*The year’s best movie and a must see, “Green Book,” debunks white supremacists’ theory of superiority—in more ways than one. An average intelligent person would know that nothing could come of whites staying in the same hotel, eating at the same restaurant, or using the same bathroom as a black man. Yet, this depraved concept by many pseudo intelligent, wealthy whites existed as late as the 1960s.
“Green Book” tells an important story of race relations in America, but just as important is the relationship between Dr. Don Shirley (Mahershala Ali) and his chauffer, Tony “Lip” Vallelonga (Viggo Mortensen). When Tony ends up behind bars, Don tells him, “You can never win with violence.” Ironically, one of Mortensen’s best films is “A History of Violence.”
When bouncer Tony from an Italian-American neighborhood in the Bronx, is hired to drive Dr. Don Shirley, a world-class pianist, who lives at Carnegie Hall, on a concert tour through the Deep South, they must rely on “The Green Book” to guide them to the few establishments that were safe for blacks. Confronted with racism, and the dangers of Jim Crow laws, they set aside their differences and form a lifetime bond.
Directed by Peter Farrelly, “Green Book” also stars Linda Cardellini, Sebastian Maniscalco, Dimiter D. Marinov, and Don Stark.
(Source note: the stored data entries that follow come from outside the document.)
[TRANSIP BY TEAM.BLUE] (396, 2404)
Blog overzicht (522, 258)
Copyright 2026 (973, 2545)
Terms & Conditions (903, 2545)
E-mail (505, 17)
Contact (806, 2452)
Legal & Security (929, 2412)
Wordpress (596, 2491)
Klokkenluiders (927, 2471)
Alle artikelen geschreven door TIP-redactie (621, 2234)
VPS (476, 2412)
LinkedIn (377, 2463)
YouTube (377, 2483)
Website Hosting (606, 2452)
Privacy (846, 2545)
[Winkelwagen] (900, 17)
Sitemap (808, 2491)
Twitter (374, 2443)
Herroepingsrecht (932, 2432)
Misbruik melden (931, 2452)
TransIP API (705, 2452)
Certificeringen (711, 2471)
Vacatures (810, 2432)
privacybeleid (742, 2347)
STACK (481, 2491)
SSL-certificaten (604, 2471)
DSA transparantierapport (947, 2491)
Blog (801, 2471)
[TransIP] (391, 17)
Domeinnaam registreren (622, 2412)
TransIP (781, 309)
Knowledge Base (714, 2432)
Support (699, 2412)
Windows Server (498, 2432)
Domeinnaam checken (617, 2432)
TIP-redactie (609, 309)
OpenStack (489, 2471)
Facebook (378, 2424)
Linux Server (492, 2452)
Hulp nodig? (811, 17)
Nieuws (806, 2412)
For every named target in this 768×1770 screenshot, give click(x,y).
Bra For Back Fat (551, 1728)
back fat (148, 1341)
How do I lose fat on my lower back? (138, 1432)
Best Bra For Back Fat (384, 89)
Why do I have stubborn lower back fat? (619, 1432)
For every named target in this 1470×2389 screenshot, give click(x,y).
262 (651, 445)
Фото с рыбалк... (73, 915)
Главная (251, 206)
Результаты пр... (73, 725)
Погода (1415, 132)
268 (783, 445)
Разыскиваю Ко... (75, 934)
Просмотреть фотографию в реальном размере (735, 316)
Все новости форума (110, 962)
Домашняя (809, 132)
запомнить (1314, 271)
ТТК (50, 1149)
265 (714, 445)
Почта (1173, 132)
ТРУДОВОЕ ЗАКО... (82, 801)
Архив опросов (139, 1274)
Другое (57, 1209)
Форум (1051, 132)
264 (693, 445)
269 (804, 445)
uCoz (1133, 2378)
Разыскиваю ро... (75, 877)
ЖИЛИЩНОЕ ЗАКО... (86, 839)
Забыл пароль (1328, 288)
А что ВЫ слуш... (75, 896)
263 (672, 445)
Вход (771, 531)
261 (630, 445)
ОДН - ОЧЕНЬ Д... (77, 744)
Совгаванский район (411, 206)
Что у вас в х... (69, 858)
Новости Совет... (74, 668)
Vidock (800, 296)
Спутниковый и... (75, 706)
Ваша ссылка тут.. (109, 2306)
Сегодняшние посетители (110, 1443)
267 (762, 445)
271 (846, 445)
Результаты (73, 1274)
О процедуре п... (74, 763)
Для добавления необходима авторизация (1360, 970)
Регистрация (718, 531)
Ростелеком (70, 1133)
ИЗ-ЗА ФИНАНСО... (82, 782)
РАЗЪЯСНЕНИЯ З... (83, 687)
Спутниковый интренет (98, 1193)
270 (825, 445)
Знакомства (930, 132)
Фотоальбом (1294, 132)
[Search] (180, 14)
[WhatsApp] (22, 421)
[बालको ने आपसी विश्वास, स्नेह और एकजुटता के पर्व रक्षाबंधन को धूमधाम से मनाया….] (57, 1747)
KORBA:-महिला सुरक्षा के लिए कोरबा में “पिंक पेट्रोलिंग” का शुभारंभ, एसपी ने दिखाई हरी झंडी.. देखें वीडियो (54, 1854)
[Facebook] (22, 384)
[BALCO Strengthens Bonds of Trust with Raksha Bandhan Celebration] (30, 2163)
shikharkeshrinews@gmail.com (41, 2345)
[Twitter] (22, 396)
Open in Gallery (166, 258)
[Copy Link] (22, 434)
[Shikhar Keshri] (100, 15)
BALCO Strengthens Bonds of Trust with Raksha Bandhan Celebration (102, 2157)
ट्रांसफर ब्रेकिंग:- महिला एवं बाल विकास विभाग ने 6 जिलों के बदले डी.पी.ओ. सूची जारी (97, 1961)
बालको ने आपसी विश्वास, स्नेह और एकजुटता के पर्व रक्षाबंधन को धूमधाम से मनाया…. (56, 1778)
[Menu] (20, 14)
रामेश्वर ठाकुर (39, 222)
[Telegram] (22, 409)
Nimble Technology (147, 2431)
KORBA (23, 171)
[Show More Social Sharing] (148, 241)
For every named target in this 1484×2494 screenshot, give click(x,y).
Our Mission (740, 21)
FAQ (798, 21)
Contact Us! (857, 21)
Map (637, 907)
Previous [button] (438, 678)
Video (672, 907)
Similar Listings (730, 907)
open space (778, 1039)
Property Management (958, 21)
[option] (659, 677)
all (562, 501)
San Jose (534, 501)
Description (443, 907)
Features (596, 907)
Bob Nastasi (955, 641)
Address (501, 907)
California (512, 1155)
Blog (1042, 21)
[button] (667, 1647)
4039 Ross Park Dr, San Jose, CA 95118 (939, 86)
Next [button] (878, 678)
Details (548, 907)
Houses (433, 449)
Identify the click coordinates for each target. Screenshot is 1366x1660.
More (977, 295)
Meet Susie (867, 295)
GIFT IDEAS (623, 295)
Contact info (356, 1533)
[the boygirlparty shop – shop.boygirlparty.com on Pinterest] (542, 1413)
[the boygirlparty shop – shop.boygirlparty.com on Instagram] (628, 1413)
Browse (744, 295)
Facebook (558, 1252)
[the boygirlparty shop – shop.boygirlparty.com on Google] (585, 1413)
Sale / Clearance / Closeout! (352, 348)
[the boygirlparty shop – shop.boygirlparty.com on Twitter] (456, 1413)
“Widows” is a familiar heist story but this time around women are in the driver’s seat. In the hands of director Steve McQueen, not only is the female centric concept different but the casting, particularly with Viola Davis as the desperate grieving wife left to clean up husband Harry Rawlins’ (Liam Neeson) mess. And kudos go the McQueen for the scene that show their son stopped by cops.
The story of “Widows” is set in contemporary Chicago, amid a time of turmoil, four women with nothing in common except a debt left behind by their dead husbands’ criminal activities, take fate into their own hands, and conspire to forge a future on their own terms.
Michelle Rodriguez, Colin Farrell, Cynthia Erivo, Robert Duvall, Elizabeth Debicki, Daniel Kaluuya, Carrie Coon, and Brian Tyree also star.
‘Fantastic Beasts: The Crimes of Grendelwald’
“Fantastic Beasts: The Crimes of Grendelwald” (“FB”), directed by David Yates, picks up where “Fantastic Beasts” left off. The powerful Dark wizard Gellert Grindelwald (Johnny Depp) was captured by MACUSA (Magical Congress of the United States of America), with the help of Newt Scamander (Eddie Redmayne).
In an effort to thwart Grindelwald’s plans, Albus Dumbledore (Jude Law) enlists his former student Newt Scamander to help. Lines are drawn as love and loyalty are tested, even among the truest friends and family, in an increasingly divided wizarding world.
“FB” continues to amaze with its spectacular special effects and character engagements. A favorite “beast” is Nagini (Claudia Kim). One of the creepiest onscreen transformations is James Earl Jones in “Conan The Barbarian.” Kim comes close to that.
J.K. Rowlands has always been inclusive with casting and “FB” is no exception. Members of the black cast include Zoe Kravitz, Carmen Ejogo, Cornell John, Claudius Peters, William Nadylam, Jessica Williams, Isaura Barbé-Brown, Hugh Quarshie, Johanna Thea, and Thea Lamb.